Eden, c’est le nom de la chienne qui est au cœur d’une affaire judiciaire très insolite en Auvergne. Son maître l’avait barricadé alors qu’elle était en chaleur pour qu’aucun chien ne l’entreprenne. Mais le malin chien du voisin est malgré tout parvenu à ses fins, en bravant tous les obstacles.

Il se trouve que le maître de cette femelle épagneul réclame désormais réparation en justice et souhaite obtenir des dommages et intérêts pour souffrances endurées – par la chienne. Car suite à cet accouplement, Eden est tombée malade et ne peut plus se reproduire.

Son maître réclame donc au tribunal de Clermont Ferrand réparation des frais de vétérinaire ainsi que 2 000 euros au motif qu’Eden aurait enduré des souffrances et en demande réparation.

C’est une première juridique. La question en droit qui se pose est de savoir si les chiens, les chats, souffrent-ils au sens juridique du terme, et si leur maître a le droit de réclamer des dommages en intérêts pour leur préjudice.

C’est finalement la question du statut de l’animal en sous-marin qui est posée. Le code civil de Napoléon, de 1804 assimilait l’animal à un meuble. Mais depuis la réforme du Code civil en 2015, leur statut a changé : les animaux sont désormais considérés comme des « êtres vivants doués de sensibilité », ce qui représente un statut à part.

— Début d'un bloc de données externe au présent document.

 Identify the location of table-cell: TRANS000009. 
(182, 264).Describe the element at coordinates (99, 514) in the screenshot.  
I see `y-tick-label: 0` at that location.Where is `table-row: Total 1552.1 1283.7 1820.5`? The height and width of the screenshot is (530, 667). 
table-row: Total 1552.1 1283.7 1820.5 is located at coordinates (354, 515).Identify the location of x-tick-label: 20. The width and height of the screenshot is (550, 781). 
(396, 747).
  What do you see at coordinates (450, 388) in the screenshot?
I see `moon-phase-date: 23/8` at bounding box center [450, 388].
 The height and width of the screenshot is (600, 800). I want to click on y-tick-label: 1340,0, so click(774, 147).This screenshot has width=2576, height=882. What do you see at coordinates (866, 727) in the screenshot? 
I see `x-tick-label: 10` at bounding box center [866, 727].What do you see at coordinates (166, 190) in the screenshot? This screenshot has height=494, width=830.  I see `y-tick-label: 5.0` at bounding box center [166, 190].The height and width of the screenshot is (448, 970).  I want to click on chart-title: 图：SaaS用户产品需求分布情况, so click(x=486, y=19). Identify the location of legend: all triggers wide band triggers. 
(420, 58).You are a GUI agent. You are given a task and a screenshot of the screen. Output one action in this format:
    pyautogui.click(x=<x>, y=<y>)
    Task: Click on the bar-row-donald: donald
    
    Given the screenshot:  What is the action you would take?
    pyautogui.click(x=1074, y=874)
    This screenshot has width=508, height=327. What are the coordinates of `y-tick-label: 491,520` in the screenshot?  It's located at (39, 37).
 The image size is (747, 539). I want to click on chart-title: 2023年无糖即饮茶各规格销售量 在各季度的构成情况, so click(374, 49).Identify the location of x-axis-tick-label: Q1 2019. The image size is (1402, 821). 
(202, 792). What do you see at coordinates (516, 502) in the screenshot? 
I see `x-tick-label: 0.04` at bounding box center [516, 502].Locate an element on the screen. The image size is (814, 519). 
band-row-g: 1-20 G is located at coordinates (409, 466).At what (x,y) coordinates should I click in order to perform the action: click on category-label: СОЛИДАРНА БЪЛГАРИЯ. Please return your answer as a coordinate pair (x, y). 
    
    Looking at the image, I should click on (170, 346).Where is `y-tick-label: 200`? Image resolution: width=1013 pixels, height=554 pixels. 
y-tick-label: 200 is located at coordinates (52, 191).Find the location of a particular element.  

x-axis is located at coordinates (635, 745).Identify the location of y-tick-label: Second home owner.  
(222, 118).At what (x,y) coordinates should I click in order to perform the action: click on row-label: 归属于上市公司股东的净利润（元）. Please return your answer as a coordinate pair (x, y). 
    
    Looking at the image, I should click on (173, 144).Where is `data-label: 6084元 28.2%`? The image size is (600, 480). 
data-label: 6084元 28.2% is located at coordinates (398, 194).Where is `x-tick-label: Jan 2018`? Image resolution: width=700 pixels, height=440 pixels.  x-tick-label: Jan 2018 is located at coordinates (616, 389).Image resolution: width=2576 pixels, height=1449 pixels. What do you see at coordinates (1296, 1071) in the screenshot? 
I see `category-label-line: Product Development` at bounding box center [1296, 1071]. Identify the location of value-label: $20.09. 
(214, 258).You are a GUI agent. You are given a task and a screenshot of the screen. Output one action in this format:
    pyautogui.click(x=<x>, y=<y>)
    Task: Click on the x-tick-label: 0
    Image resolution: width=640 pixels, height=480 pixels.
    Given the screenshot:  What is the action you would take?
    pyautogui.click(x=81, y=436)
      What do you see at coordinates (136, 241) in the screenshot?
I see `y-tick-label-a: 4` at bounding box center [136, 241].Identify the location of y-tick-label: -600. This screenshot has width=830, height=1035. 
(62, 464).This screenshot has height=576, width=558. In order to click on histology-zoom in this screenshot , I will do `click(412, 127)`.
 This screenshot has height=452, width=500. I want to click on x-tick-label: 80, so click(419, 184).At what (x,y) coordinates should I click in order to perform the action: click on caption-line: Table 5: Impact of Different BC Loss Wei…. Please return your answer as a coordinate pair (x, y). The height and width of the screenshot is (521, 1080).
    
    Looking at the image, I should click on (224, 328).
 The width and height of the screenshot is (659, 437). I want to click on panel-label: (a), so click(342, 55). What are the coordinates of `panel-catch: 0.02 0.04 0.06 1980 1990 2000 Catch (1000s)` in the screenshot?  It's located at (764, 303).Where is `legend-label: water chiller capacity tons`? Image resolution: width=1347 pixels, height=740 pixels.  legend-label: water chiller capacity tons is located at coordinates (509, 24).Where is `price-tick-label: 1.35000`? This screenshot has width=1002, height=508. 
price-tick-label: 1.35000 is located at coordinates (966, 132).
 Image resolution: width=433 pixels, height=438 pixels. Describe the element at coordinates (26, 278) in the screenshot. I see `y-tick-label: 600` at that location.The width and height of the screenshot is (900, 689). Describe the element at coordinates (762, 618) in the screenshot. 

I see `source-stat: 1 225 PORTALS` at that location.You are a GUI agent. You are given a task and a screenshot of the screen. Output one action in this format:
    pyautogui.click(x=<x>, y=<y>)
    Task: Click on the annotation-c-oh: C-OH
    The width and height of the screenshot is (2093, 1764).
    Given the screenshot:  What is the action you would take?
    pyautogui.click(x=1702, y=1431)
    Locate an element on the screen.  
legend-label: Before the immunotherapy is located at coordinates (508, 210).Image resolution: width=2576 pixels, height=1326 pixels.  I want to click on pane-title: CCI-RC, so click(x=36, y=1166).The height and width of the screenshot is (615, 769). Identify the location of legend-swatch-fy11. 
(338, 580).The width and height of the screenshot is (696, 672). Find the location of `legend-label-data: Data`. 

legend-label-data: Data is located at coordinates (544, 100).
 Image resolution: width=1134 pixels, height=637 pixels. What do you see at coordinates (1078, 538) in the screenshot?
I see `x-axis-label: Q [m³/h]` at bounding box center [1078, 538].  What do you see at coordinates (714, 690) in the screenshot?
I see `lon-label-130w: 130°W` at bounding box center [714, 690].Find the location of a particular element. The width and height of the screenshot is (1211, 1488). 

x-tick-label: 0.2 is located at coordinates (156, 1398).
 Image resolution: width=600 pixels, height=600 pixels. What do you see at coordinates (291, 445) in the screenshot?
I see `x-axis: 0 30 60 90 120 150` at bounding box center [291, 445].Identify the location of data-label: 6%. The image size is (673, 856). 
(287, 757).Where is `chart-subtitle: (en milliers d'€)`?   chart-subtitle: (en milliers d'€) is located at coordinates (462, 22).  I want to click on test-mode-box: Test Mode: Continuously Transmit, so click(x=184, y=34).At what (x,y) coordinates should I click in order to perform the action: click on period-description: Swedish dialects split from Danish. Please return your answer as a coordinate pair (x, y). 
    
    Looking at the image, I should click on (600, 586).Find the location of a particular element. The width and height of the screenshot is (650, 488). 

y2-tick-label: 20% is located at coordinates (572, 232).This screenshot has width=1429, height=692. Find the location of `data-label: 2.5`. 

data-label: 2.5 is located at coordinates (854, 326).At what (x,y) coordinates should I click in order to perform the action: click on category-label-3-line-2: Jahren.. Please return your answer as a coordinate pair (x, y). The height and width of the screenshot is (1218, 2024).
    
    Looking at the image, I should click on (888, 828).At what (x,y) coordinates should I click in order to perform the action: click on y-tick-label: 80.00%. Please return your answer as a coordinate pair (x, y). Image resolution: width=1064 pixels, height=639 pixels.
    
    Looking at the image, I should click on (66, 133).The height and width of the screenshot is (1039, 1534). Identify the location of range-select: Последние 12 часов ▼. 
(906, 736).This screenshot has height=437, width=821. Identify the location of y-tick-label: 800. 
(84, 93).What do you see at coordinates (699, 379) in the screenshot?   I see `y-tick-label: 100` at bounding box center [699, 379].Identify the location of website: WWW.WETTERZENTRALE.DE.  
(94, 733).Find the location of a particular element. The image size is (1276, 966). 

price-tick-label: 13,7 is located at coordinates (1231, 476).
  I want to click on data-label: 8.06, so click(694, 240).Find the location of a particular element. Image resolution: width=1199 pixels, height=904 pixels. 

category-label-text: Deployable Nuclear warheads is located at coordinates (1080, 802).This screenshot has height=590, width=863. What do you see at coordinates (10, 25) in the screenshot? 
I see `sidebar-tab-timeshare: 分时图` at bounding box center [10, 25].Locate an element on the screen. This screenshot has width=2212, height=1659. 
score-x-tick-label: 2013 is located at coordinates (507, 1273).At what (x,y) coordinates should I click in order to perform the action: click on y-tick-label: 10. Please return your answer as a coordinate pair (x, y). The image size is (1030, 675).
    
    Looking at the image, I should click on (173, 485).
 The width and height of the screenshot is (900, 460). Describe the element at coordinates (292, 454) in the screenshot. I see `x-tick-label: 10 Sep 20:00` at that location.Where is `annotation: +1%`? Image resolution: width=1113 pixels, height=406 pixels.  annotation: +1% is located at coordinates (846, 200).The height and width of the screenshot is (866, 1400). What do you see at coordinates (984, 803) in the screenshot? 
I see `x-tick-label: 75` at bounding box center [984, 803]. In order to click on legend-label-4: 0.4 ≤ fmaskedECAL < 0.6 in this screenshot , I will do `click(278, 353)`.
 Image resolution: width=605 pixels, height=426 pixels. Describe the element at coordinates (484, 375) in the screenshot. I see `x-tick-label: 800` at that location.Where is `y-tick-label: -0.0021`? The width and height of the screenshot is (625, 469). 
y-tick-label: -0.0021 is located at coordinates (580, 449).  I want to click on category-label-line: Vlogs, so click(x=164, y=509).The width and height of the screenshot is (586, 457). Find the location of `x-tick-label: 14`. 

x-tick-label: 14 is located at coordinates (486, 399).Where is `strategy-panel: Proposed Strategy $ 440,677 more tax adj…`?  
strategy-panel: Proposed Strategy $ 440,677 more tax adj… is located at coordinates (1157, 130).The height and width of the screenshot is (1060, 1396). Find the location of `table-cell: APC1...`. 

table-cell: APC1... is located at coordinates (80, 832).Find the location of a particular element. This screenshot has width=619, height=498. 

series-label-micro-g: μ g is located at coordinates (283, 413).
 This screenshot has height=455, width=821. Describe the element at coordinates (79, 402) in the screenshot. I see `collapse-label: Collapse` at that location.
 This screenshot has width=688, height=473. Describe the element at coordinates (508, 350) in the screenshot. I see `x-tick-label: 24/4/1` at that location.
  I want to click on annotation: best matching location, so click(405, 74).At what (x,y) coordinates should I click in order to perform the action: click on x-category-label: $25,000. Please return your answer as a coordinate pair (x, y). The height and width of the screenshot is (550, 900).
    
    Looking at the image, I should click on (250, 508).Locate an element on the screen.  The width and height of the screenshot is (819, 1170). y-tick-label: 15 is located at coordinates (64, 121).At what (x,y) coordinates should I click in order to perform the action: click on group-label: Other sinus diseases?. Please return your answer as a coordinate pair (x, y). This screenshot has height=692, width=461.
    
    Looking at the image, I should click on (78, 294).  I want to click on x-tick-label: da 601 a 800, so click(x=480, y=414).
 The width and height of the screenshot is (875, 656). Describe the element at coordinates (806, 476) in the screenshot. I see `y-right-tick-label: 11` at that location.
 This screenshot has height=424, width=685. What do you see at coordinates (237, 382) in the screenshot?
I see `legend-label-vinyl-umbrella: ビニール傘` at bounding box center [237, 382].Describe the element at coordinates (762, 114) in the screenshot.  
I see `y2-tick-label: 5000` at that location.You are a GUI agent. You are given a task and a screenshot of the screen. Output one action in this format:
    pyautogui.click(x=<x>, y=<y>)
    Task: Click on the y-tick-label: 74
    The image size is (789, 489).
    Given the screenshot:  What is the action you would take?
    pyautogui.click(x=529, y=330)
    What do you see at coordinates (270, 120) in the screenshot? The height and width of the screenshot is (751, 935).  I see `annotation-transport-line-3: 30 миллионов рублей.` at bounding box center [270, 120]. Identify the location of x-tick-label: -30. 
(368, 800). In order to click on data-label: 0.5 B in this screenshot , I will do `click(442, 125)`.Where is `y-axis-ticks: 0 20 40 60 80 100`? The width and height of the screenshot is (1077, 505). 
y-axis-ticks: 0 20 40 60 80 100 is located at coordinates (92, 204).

Les juges ont précisé cette nouvelle notion juridique en indiquant qu’un chien était un « être unique et irremplaçable » et donc pas une chaise / table que son maître peut facilement racheter et remplacer.

Vu le nouveau statut juridique des animaux, les choses pourraient bientôt évoluer dans d’autres domaines du droit également. Jusqu’à présent, en matière de séparation, le régime des animaux est différent de celui prévu par la loi pour la garde des enfants. Même si certains tribunaux ont pu fixer exceptionnellement des droits de visite, d’hébergement ou même une pension alimentaire.

Par contre, aux Etats-Unis, alors que les animaux sont toujours considérés comme des biens meubles au sens de la loi, les choses changent déjà ! Car en janvier, l’Alaska est devenu le premier Etat à désormais prendre en compte le « bien-être » des animaux en cas de divorce. Le juge d’Alaska pourra donc se prononcer sur la garde d’une tortue, d’un chat ou d’un lapin, comme pour un enfant.